The task —
Please retype, character for character, the portion of the entries below that runs from the line containing "Toggle the Setup" to the last line.

───── Data for the task

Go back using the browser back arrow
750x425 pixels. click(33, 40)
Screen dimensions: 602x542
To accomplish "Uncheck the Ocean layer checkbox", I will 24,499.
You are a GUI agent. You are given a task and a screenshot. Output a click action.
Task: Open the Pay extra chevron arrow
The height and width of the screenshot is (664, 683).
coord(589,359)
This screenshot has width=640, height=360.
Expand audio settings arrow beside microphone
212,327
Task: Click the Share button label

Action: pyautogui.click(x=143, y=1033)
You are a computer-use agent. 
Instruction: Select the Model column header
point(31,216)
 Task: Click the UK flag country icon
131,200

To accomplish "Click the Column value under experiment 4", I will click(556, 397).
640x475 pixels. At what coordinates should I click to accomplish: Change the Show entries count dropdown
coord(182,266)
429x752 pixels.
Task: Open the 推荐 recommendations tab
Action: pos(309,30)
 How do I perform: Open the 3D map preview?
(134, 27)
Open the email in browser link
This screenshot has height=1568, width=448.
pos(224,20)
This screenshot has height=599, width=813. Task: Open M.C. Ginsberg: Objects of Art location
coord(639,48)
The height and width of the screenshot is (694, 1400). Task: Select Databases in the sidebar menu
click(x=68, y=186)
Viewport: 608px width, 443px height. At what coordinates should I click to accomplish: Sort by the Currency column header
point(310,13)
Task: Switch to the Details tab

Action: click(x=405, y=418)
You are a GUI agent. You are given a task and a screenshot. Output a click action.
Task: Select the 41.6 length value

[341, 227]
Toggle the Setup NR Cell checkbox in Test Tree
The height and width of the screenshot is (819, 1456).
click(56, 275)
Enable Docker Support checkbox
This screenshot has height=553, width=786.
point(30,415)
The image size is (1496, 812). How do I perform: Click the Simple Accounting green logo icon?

──────────

Response —
Toggle the Setup NR Cell checkbox in Test Tree
The height and width of the screenshot is (819, 1456).
click(56, 275)
Enable Docker Support checkbox
This screenshot has height=553, width=786.
point(30,415)
The image size is (1496, 812). How do I perform: Click the Simple Accounting green logo icon?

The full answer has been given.